Following a wide demand, I also wrote a post about getting data from Excel files in a folder. You can read it here.
It seems that lately Excel users can be separated into two groups. One group that gets the new Excel (2010 or 2013) but still uses the application as if it’s Excel 2003 and those are users that may have heard of the whole Power BI thing but think that the whole Power BI story can only benefit certain people. That is not true. Power BI is all in all a set of brilliant commands. This post will show you only one of them and that is a Get Data From Folder command in Power Query. But it will also show you how Get Data From Folder command in Power Query can make your life easier. Take the time and read this post and think about how to implement this in your work. Trust me, you will not regret it! Here’s what this post will talk about.
If you get new data periodically in any form (txt, csv, xlsx…) then you know that what that means is that every time you have to go through the same process to get that data into Excel.
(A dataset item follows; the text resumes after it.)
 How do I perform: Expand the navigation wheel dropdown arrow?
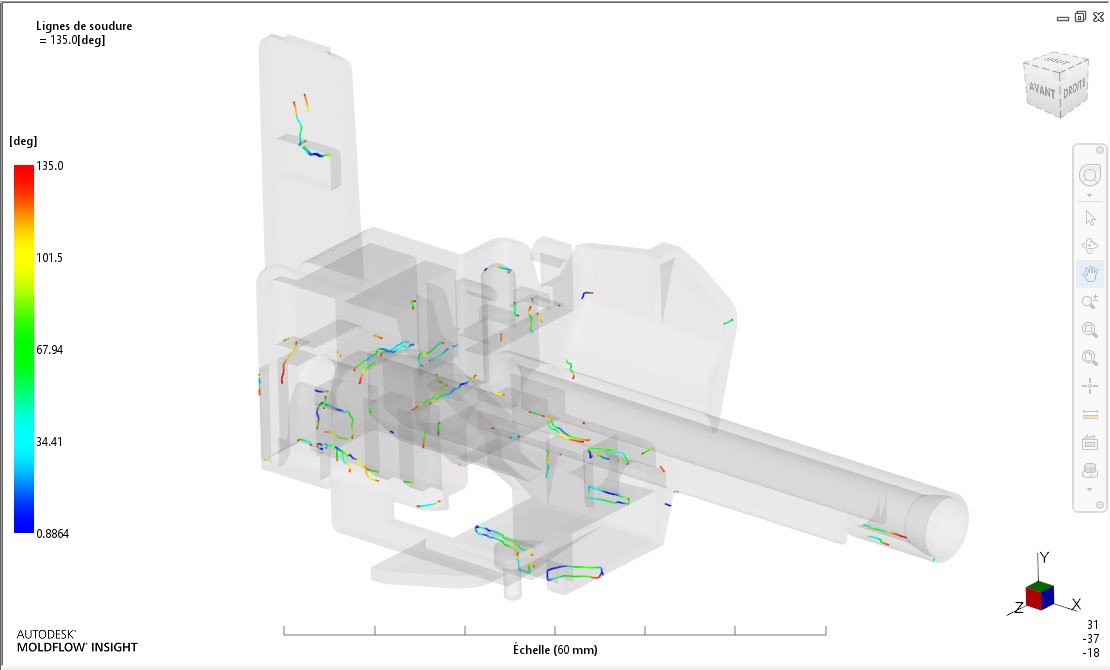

Now this will be reduced to copying that file to a certain folder and clicking refresh in Excel. It doesn’t get much better than that. But first, let’s explain what is Power Query.
Power Query is an Excel Add-In that was created to help you get data into Excel or Power Pivot. It’s part of Microsoft Power BI and is even incorporated into the new Microsoft Power BI Designer. Everything you read about in this post refers to Excel 2010 and Excel 2013 for which Power Query is available. And now for the Get data from folder command.
When I first found this command, my enthusiasm about Excel doubled over night (and that is saying a lot). Here’s where it can really help you. Working with Excel will sooner or later get you in a position where you will be repeating one and same actions periodically. In the beginning that is great, but in time you would much rather be creating great dashboards and charts and not repeating the same imports or copying over and over again. Before Power Query was “born”, the only tool at your disposal for easing of the process was VBA. You could write a macro that did the import and accounted for all specifics in your data. But now, things got even better. What follows is a nice example of that.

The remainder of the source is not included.